Task description: Give the entries again, word for word.

Entries shown:
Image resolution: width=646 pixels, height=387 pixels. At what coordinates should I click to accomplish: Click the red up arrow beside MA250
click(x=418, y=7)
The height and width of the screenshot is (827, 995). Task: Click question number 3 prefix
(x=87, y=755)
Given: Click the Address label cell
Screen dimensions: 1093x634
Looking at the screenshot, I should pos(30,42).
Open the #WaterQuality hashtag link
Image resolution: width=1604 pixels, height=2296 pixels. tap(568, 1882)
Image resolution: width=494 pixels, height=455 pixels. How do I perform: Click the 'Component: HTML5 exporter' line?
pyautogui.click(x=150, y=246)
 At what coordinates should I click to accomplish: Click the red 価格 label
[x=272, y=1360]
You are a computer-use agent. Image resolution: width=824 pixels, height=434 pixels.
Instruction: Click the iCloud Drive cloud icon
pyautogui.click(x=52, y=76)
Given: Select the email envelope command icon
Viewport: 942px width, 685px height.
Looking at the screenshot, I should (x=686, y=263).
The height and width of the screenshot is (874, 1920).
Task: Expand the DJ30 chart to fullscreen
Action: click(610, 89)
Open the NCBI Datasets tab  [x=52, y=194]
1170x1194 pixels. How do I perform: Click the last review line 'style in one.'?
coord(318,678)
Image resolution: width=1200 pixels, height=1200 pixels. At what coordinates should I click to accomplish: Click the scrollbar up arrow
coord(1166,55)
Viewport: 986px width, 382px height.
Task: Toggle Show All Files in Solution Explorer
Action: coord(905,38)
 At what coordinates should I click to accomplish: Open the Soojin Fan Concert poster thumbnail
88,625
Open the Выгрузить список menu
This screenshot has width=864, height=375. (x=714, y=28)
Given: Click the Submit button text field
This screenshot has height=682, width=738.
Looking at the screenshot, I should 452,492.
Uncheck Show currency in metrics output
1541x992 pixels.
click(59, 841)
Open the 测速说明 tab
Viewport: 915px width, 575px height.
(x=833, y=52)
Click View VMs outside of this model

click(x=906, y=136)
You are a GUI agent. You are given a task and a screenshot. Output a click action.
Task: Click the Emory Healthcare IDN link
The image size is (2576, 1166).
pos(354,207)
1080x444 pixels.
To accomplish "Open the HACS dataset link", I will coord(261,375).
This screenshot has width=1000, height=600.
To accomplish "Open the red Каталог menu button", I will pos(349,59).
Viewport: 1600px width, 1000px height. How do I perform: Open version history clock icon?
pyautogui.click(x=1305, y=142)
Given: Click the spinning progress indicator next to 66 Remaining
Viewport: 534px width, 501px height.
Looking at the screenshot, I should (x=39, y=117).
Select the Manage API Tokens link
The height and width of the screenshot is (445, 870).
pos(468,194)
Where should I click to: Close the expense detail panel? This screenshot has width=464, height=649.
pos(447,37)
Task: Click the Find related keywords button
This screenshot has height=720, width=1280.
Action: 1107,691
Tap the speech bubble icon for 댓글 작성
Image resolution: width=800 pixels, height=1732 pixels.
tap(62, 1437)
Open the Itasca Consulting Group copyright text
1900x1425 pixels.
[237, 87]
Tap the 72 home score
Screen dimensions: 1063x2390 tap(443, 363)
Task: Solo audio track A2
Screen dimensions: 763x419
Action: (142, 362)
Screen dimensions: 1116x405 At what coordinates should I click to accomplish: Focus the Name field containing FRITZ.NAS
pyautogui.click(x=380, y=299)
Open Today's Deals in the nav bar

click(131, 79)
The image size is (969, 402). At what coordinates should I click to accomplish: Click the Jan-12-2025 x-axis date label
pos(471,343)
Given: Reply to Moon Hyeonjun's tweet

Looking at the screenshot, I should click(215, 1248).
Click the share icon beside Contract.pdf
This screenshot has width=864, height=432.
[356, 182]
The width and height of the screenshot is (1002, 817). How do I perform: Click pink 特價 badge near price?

Answer to this problem:
Image resolution: width=646 pixels, height=387 pixels. At what coordinates should I click to accomplish: Click the red up arrow beside MA250
click(x=418, y=7)
The height and width of the screenshot is (827, 995). Task: Click question number 3 prefix
(x=87, y=755)
Given: Click the Address label cell
Screen dimensions: 1093x634
Looking at the screenshot, I should pos(30,42).
Open the #WaterQuality hashtag link
Image resolution: width=1604 pixels, height=2296 pixels. tap(568, 1882)
Image resolution: width=494 pixels, height=455 pixels. How do I perform: Click the 'Component: HTML5 exporter' line?
pyautogui.click(x=150, y=246)
 At what coordinates should I click to accomplish: Click the red 価格 label
[x=272, y=1360]
You are a computer-use agent. Image resolution: width=824 pixels, height=434 pixels.
Instruction: Click the iCloud Drive cloud icon
pyautogui.click(x=52, y=76)
Given: Select the email envelope command icon
Viewport: 942px width, 685px height.
Looking at the screenshot, I should (x=686, y=263).
The height and width of the screenshot is (874, 1920).
Task: Expand the DJ30 chart to fullscreen
Action: click(610, 89)
Open the NCBI Datasets tab  [x=52, y=194]
1170x1194 pixels. How do I perform: Click the last review line 'style in one.'?
coord(318,678)
Image resolution: width=1200 pixels, height=1200 pixels. At what coordinates should I click to accomplish: Click the scrollbar up arrow
coord(1166,55)
Viewport: 986px width, 382px height.
Task: Toggle Show All Files in Solution Explorer
Action: coord(905,38)
 At what coordinates should I click to accomplish: Open the Soojin Fan Concert poster thumbnail
88,625
Open the Выгрузить список menu
This screenshot has width=864, height=375. (x=714, y=28)
Given: Click the Submit button text field
This screenshot has height=682, width=738.
Looking at the screenshot, I should 452,492.
Uncheck Show currency in metrics output
1541x992 pixels.
click(59, 841)
Open the 测速说明 tab
Viewport: 915px width, 575px height.
(x=833, y=52)
Click View VMs outside of this model

click(x=906, y=136)
You are a GUI agent. You are given a task and a screenshot. Output a click action.
Task: Click the Emory Healthcare IDN link
The image size is (2576, 1166).
pos(354,207)
1080x444 pixels.
To accomplish "Open the HACS dataset link", I will coord(261,375).
This screenshot has width=1000, height=600.
To accomplish "Open the red Каталог menu button", I will pos(349,59).
Viewport: 1600px width, 1000px height. How do I perform: Open version history clock icon?
pyautogui.click(x=1305, y=142)
Given: Click the spinning progress indicator next to 66 Remaining
Viewport: 534px width, 501px height.
Looking at the screenshot, I should (x=39, y=117).
Select the Manage API Tokens link
The height and width of the screenshot is (445, 870).
pos(468,194)
Where should I click to: Close the expense detail panel? This screenshot has width=464, height=649.
pos(447,37)
Task: Click the Find related keywords button
This screenshot has height=720, width=1280.
Action: 1107,691
Tap the speech bubble icon for 댓글 작성
Image resolution: width=800 pixels, height=1732 pixels.
tap(62, 1437)
Open the Itasca Consulting Group copyright text
1900x1425 pixels.
[237, 87]
Tap the 72 home score
Screen dimensions: 1063x2390 tap(443, 363)
Task: Solo audio track A2
Screen dimensions: 763x419
Action: (142, 362)
Screen dimensions: 1116x405 At what coordinates should I click to accomplish: Focus the Name field containing FRITZ.NAS
pyautogui.click(x=380, y=299)
Open Today's Deals in the nav bar

click(131, 79)
The image size is (969, 402). At what coordinates should I click to accomplish: Click the Jan-12-2025 x-axis date label
pos(471,343)
Given: Reply to Moon Hyeonjun's tweet

Looking at the screenshot, I should click(215, 1248).
Click the share icon beside Contract.pdf
This screenshot has width=864, height=432.
[356, 182]
The width and height of the screenshot is (1002, 817). How do I perform: Click pink 特價 badge near price?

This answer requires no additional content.